1. increase the paid-up capital of Al Khaleej from six hundred and fifty million (650,000,000) Saudi riyals to eight hundred seventy-six million five hundred one thousand seventy hundred thirty (876,501,730) Saudi riyals.

 

2. increase the issued shares of the Company from sixty-five million (65,000,000) ordinary shares to eighty-seven million six hundred fifty thousand one hundred seventy-three (87,650,173) ordinary shares.

 

3. based on the volume weighted average price (VWAP) of Al Khaleej’s shares (for the two-month period prior to the conclusion and announcement of the Memorandum of Understanding from the date 07/07/2023G till 07/09/2023G), which is SAR 21 per share, result in a total consideration value of SAR 475,653,633.

 

4. following the completion of the Acquisition Transaction, the ownership percentage of current shareholders in Al Khaleej will decrease from one hundred percent (100%) to seventy-four-point one six percent (74.16%).

 

5. the increase of the current capital of Al Khaleej represents thirty-four-point eight five percent (34.85%) of Al Khaleej’s current capital.

 

6. the ownership percentage of the Selling Shareholder in Al Khaleej will be twenty-five point eight four (25.84%) post the completion of the Acquisition Transaction.

 

c)certain preconditions to completion of the Acquisition Transaction stipulated in the Agreement which have already been satisfied or which are no longer applicable were removed in the Amended Agreement.

 

d)the expiry date of the Amended Agreement date shall be on 31 December 2024G.

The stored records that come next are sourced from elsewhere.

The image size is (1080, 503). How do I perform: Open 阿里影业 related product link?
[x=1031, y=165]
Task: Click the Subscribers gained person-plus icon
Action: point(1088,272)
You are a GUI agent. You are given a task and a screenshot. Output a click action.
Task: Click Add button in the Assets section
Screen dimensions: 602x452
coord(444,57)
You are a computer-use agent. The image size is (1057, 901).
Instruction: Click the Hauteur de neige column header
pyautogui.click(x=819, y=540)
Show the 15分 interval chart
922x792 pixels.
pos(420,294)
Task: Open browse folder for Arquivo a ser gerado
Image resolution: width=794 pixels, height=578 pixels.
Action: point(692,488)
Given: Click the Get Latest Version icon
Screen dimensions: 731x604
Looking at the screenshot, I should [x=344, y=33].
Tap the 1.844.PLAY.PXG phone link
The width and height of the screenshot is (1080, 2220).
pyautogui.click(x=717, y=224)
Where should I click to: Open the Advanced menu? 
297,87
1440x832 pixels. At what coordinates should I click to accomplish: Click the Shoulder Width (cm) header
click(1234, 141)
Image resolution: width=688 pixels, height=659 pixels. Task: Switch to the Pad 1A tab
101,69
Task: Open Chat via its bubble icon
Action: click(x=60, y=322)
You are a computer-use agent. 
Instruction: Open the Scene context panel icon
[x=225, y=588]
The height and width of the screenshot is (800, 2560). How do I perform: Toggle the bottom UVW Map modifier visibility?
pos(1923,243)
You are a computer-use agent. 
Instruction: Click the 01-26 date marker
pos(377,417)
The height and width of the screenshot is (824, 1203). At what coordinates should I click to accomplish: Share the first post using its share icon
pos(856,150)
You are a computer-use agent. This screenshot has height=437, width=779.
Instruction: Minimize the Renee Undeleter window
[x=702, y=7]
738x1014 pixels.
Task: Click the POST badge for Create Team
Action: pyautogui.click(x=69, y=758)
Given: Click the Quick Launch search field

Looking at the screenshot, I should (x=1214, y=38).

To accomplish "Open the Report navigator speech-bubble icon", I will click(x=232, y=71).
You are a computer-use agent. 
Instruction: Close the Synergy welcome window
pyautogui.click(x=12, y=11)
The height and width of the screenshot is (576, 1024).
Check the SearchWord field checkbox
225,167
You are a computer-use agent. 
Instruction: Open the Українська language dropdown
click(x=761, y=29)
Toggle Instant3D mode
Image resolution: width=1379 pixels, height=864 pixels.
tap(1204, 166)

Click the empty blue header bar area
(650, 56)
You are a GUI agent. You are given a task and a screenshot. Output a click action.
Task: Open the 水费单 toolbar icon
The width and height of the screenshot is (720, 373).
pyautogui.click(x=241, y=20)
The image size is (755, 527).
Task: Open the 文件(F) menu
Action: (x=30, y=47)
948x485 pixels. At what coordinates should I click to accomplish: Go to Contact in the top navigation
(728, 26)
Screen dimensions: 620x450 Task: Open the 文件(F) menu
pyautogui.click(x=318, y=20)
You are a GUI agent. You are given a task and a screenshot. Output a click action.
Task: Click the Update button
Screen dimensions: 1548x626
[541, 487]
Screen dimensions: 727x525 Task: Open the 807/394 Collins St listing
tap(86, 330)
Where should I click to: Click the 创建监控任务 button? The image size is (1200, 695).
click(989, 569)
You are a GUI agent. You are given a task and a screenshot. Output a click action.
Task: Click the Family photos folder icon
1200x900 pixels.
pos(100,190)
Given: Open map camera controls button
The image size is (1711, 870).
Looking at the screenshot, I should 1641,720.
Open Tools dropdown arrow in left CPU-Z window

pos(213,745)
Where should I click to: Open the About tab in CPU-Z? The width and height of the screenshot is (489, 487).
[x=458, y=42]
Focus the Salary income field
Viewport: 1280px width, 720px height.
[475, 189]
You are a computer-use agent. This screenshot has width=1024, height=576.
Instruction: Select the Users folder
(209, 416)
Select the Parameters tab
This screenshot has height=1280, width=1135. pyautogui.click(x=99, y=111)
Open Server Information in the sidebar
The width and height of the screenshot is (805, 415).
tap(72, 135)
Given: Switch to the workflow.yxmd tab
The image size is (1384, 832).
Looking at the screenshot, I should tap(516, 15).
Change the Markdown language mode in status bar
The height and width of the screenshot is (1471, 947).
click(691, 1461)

Financial Impact on the change Not applicable.
Additional Information No additional information.

 

The Capital Market Authority and Saudi Exchange take no responsibility for the contents of this disclosure, make no representations as to its accuracy or completeness, and expressly disclaim any liability whatsoever for any loss arising from, or incurred in reliance upon, any part of this disclosure, and the issuer accepts full responsibility for the accuracy of the information contained in it and confirms, having made all reasonable enquiries, that to the best of their knowledge and belief, there are no other facts or information the omission of which would make the disclosure misleading, incomplete or inaccurate.